I don’t think it being popular makes it easier to attack.  I think maybe it’s a, being popular it’s just a, maybe a popular target as well but I also think the more popular science is the more a general audience will understand what science is and will see through false arguments against it so, um, no, I don’t think popularity is a threat at all.

On appreciating all discoveries

So, there are headline grabbing moments in science like there are in everything.  So we had the Mars landing, the Higgs Boson, and these are big moments, but there are a lot of things, there are a lot of smaller discoveries that are continuously being made, or big discoveries that take us a while to realise how big they are and how important they are and, um, I do think it’s important that science communication is used to show the incremental nature as well.  So that it’s not always big moments where we all sit around and go, ‘Wow, did you just see that?!’  One example that I think is interesting is the Nobel Prize this year, the Nobel Prize for Medicine, went, or shared by two people, for showing that adult cells in a body can effectively be reprogrammed to act like immature cells.  So, like cells from an embryo.  And one of the people who got the prize, he did his work in the ’60s I think, the other one did his work, I think, six years ago and so it takes a while to realise how these things fit together and how important they are and this is opening up huge opportunities in medicine and regenerative medicine and for making better transplants and these sorts of things, but it took a lot of work to get there.  Two people get honoured with the prize but really there’s so many people and so much work over the years and I think there’s so much to be learned and there’s so much still to come and I think it’s great if people can realise that.

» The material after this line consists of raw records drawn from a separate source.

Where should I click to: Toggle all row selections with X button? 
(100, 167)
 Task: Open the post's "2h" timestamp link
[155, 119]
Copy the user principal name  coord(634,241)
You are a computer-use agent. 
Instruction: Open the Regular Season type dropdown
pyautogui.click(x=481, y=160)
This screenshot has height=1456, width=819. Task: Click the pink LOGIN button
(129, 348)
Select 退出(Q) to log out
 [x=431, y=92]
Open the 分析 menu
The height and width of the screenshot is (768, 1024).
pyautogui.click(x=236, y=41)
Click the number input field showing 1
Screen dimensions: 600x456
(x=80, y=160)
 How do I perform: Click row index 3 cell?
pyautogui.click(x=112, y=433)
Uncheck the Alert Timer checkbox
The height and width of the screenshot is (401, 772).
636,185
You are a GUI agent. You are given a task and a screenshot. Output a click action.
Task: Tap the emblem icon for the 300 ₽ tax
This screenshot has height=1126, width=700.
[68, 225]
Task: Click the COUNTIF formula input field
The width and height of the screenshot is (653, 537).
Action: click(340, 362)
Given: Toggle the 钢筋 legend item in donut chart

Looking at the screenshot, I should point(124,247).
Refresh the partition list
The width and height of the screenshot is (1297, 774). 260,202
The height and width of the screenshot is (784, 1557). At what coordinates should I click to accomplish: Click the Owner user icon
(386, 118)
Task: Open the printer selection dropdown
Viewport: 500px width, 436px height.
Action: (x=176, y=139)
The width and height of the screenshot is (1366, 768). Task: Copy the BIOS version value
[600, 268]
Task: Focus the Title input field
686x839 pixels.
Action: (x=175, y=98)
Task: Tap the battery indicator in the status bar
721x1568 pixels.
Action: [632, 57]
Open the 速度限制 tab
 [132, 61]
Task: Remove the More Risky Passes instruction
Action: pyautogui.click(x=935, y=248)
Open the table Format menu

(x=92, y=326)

On the importance of being interested

But it’s not something I would ever want to force down somebody’s throat.  I think if somebody genuinely isn’t interested that’s fine by me. I think it is very interesting and I think if people gave it a chance most people would find it interesting and engaging, there’s so much to, and, I think I find it important in the sense that I think when we have arguments and discussions, public discussions, sometimes about important things like climate change, about maybe vaccinations and, you know, medical decisions, that you can understand how it is that we collect information, how it is that we make decisions scientifically, and if you are used to listening to that kind of argument then you are probably going to be a bit better informed when it comes to a new argument about a new current debate.  So I think just the way of thinking, the way of rationalising, the way of weighing up evidence, I think that’s an important thought process and I think by, in science communication, by exposing people to this, even indirectly, like as an observer, saying, look, this is the way we did it, this is the way we figured it out, we went down some wrong avenues, took us a hill to figure out it was a wrong avenue and then suddenly we found this and we said, well, that’s gotta be wrong, um, just understanding how you do this, I think that’s important and valuable in general for people who, people need to make decisions all the time, take advice and weigh things up, so I think it’s just a great way of thinking.